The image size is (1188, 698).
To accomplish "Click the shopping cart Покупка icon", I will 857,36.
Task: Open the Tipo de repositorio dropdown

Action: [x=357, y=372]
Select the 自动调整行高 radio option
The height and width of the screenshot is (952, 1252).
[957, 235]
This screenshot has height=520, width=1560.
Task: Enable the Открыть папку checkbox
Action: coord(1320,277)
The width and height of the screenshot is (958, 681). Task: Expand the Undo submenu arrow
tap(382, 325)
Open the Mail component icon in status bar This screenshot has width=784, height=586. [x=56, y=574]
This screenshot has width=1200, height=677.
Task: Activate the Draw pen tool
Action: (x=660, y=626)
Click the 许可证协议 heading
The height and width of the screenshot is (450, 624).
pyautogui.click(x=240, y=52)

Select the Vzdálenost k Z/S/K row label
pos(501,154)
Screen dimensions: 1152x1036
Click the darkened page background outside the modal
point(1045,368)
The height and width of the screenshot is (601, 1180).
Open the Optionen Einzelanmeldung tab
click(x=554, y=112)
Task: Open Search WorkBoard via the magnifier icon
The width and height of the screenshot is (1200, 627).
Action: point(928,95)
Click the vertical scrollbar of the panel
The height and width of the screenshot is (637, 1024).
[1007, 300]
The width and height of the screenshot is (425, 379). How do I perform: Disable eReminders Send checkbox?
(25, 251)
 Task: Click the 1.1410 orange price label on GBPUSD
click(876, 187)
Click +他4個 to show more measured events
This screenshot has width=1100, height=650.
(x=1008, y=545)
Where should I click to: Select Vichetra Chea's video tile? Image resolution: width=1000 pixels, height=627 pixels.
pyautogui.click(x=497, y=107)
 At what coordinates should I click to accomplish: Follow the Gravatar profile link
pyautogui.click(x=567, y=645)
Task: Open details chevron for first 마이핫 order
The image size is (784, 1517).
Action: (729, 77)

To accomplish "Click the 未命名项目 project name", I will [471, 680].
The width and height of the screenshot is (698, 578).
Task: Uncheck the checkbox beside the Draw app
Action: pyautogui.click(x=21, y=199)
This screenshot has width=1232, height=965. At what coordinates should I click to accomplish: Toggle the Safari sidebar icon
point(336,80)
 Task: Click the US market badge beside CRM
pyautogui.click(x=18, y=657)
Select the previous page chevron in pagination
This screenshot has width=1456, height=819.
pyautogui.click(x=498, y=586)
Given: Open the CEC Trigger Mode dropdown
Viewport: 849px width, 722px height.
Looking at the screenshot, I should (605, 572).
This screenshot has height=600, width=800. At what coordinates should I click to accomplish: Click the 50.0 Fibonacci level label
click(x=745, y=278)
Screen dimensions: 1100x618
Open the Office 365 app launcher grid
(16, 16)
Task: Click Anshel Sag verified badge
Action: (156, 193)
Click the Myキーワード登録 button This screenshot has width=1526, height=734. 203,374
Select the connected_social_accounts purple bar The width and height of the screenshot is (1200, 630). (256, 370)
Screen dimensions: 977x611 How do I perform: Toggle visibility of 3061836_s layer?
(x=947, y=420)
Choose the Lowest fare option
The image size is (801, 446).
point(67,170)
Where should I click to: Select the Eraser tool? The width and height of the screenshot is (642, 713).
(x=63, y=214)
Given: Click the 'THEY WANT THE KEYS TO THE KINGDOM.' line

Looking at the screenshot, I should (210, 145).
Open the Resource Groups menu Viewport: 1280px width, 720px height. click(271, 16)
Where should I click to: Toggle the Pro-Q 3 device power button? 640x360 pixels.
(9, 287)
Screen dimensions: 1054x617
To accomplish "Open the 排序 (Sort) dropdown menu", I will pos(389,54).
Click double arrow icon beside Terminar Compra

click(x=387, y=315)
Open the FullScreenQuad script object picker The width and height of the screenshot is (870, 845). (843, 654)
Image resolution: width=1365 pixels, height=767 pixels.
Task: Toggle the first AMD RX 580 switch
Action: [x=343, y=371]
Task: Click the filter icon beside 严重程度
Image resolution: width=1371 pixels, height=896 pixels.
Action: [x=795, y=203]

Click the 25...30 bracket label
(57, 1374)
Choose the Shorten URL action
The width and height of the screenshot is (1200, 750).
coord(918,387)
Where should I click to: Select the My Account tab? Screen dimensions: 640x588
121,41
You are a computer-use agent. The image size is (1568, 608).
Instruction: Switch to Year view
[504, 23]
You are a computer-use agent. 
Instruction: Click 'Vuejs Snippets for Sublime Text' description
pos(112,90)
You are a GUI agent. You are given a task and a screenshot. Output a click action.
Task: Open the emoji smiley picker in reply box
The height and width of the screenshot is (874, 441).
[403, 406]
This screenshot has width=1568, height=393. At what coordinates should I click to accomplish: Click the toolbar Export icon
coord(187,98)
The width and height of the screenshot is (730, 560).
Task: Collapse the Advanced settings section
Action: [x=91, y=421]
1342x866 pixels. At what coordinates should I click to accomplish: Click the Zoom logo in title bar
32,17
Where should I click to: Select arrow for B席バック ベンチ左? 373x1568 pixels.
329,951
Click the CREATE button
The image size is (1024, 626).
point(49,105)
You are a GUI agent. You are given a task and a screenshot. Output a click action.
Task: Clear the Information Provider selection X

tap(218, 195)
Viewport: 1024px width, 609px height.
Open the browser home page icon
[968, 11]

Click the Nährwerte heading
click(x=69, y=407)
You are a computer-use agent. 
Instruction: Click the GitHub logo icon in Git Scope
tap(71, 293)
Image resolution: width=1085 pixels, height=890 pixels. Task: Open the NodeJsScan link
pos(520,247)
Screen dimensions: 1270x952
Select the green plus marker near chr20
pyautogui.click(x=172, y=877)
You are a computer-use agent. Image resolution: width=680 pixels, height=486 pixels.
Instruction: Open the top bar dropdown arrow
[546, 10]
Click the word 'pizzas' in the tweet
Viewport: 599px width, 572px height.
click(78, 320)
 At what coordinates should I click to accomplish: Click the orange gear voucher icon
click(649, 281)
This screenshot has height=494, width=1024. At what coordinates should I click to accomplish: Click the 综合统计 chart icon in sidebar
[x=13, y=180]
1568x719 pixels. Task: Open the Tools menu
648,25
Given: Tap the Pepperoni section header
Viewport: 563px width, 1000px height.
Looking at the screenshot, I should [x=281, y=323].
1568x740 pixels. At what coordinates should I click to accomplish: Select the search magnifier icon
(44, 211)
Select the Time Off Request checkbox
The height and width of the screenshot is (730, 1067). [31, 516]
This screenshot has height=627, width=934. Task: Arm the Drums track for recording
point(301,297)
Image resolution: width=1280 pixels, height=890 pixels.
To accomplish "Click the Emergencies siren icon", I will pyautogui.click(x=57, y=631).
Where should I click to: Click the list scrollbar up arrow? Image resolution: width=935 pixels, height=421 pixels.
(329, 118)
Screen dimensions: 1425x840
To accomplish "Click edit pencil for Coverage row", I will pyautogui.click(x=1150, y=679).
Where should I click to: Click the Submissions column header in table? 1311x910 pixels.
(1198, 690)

● **What you will do**: Your response must contain all of the records, copied exactly.

● **Completed task**:
The image size is (1188, 698).
To accomplish "Click the shopping cart Покупка icon", I will 857,36.
Task: Open the Tipo de repositorio dropdown

Action: [x=357, y=372]
Select the 自动调整行高 radio option
The height and width of the screenshot is (952, 1252).
[957, 235]
This screenshot has height=520, width=1560.
Task: Enable the Открыть папку checkbox
Action: coord(1320,277)
The width and height of the screenshot is (958, 681). Task: Expand the Undo submenu arrow
tap(382, 325)
Open the Mail component icon in status bar This screenshot has width=784, height=586. [x=56, y=574]
This screenshot has width=1200, height=677.
Task: Activate the Draw pen tool
Action: (x=660, y=626)
Click the 许可证协议 heading
The height and width of the screenshot is (450, 624).
pyautogui.click(x=240, y=52)

Select the Vzdálenost k Z/S/K row label
pos(501,154)
Screen dimensions: 1152x1036
Click the darkened page background outside the modal
point(1045,368)
The height and width of the screenshot is (601, 1180).
Open the Optionen Einzelanmeldung tab
click(x=554, y=112)
Task: Open Search WorkBoard via the magnifier icon
The width and height of the screenshot is (1200, 627).
Action: point(928,95)
Click the vertical scrollbar of the panel
The height and width of the screenshot is (637, 1024).
[1007, 300]
The width and height of the screenshot is (425, 379). How do I perform: Disable eReminders Send checkbox?
(25, 251)
 Task: Click the 1.1410 orange price label on GBPUSD
click(876, 187)
Click +他4個 to show more measured events
This screenshot has width=1100, height=650.
(x=1008, y=545)
Where should I click to: Select Vichetra Chea's video tile? Image resolution: width=1000 pixels, height=627 pixels.
pyautogui.click(x=497, y=107)
 At what coordinates should I click to accomplish: Follow the Gravatar profile link
pyautogui.click(x=567, y=645)
Task: Open details chevron for first 마이핫 order
The image size is (784, 1517).
Action: (729, 77)

To accomplish "Click the 未命名项目 project name", I will [471, 680].
The width and height of the screenshot is (698, 578).
Task: Uncheck the checkbox beside the Draw app
Action: pyautogui.click(x=21, y=199)
This screenshot has width=1232, height=965. At what coordinates should I click to accomplish: Toggle the Safari sidebar icon
point(336,80)
 Task: Click the US market badge beside CRM
pyautogui.click(x=18, y=657)
Select the previous page chevron in pagination
This screenshot has width=1456, height=819.
pyautogui.click(x=498, y=586)
Given: Open the CEC Trigger Mode dropdown
Viewport: 849px width, 722px height.
Looking at the screenshot, I should (605, 572).
This screenshot has height=600, width=800. At what coordinates should I click to accomplish: Click the 50.0 Fibonacci level label
click(x=745, y=278)
Screen dimensions: 1100x618
Open the Office 365 app launcher grid
(16, 16)
Task: Click Anshel Sag verified badge
Action: (156, 193)
Click the Myキーワード登録 button This screenshot has width=1526, height=734. 203,374
Select the connected_social_accounts purple bar The width and height of the screenshot is (1200, 630). (256, 370)
Screen dimensions: 977x611 How do I perform: Toggle visibility of 3061836_s layer?
(x=947, y=420)
Choose the Lowest fare option
The image size is (801, 446).
point(67,170)
Where should I click to: Select the Eraser tool? The width and height of the screenshot is (642, 713).
(x=63, y=214)
Given: Click the 'THEY WANT THE KEYS TO THE KINGDOM.' line

Looking at the screenshot, I should (210, 145).
Open the Resource Groups menu Viewport: 1280px width, 720px height. click(271, 16)
Where should I click to: Toggle the Pro-Q 3 device power button? 640x360 pixels.
(9, 287)
Screen dimensions: 1054x617
To accomplish "Open the 排序 (Sort) dropdown menu", I will pos(389,54).
Click double arrow icon beside Terminar Compra

click(x=387, y=315)
Open the FullScreenQuad script object picker The width and height of the screenshot is (870, 845). (843, 654)
Image resolution: width=1365 pixels, height=767 pixels.
Task: Toggle the first AMD RX 580 switch
Action: [x=343, y=371]
Task: Click the filter icon beside 严重程度
Image resolution: width=1371 pixels, height=896 pixels.
Action: [x=795, y=203]

Click the 25...30 bracket label
(57, 1374)
Choose the Shorten URL action
The width and height of the screenshot is (1200, 750).
coord(918,387)
Where should I click to: Select the My Account tab? Screen dimensions: 640x588
121,41
You are a computer-use agent. The image size is (1568, 608).
Instruction: Switch to Year view
[504, 23]
You are a computer-use agent. 
Instruction: Click 'Vuejs Snippets for Sublime Text' description
pos(112,90)
You are a GUI agent. You are given a task and a screenshot. Output a click action.
Task: Open the emoji smiley picker in reply box
The height and width of the screenshot is (874, 441).
[403, 406]
This screenshot has width=1568, height=393. At what coordinates should I click to accomplish: Click the toolbar Export icon
coord(187,98)
The width and height of the screenshot is (730, 560).
Task: Collapse the Advanced settings section
Action: [x=91, y=421]
1342x866 pixels. At what coordinates should I click to accomplish: Click the Zoom logo in title bar
32,17
Where should I click to: Select arrow for B席バック ベンチ左? 373x1568 pixels.
329,951
Click the CREATE button
The image size is (1024, 626).
point(49,105)
You are a GUI agent. You are given a task and a screenshot. Output a click action.
Task: Clear the Information Provider selection X

tap(218, 195)
Viewport: 1024px width, 609px height.
Open the browser home page icon
[968, 11]

Click the Nährwerte heading
click(x=69, y=407)
You are a computer-use agent. 
Instruction: Click the GitHub logo icon in Git Scope
tap(71, 293)
Image resolution: width=1085 pixels, height=890 pixels. Task: Open the NodeJsScan link
pos(520,247)
Screen dimensions: 1270x952
Select the green plus marker near chr20
pyautogui.click(x=172, y=877)
You are a computer-use agent. Image resolution: width=680 pixels, height=486 pixels.
Instruction: Open the top bar dropdown arrow
[546, 10]
Click the word 'pizzas' in the tweet
Viewport: 599px width, 572px height.
click(78, 320)
 At what coordinates should I click to accomplish: Click the orange gear voucher icon
click(649, 281)
This screenshot has height=494, width=1024. At what coordinates should I click to accomplish: Click the 综合统计 chart icon in sidebar
[x=13, y=180]
1568x719 pixels. Task: Open the Tools menu
648,25
Given: Tap the Pepperoni section header
Viewport: 563px width, 1000px height.
Looking at the screenshot, I should [x=281, y=323].
1568x740 pixels. At what coordinates should I click to accomplish: Select the search magnifier icon
(44, 211)
Select the Time Off Request checkbox
The height and width of the screenshot is (730, 1067). [31, 516]
This screenshot has height=627, width=934. Task: Arm the Drums track for recording
point(301,297)
Image resolution: width=1280 pixels, height=890 pixels.
To accomplish "Click the Emergencies siren icon", I will pyautogui.click(x=57, y=631).
Where should I click to: Click the list scrollbar up arrow? Image resolution: width=935 pixels, height=421 pixels.
(329, 118)
Screen dimensions: 1425x840
To accomplish "Click edit pencil for Coverage row", I will pyautogui.click(x=1150, y=679).
Where should I click to: Click the Submissions column header in table? 1311x910 pixels.
(1198, 690)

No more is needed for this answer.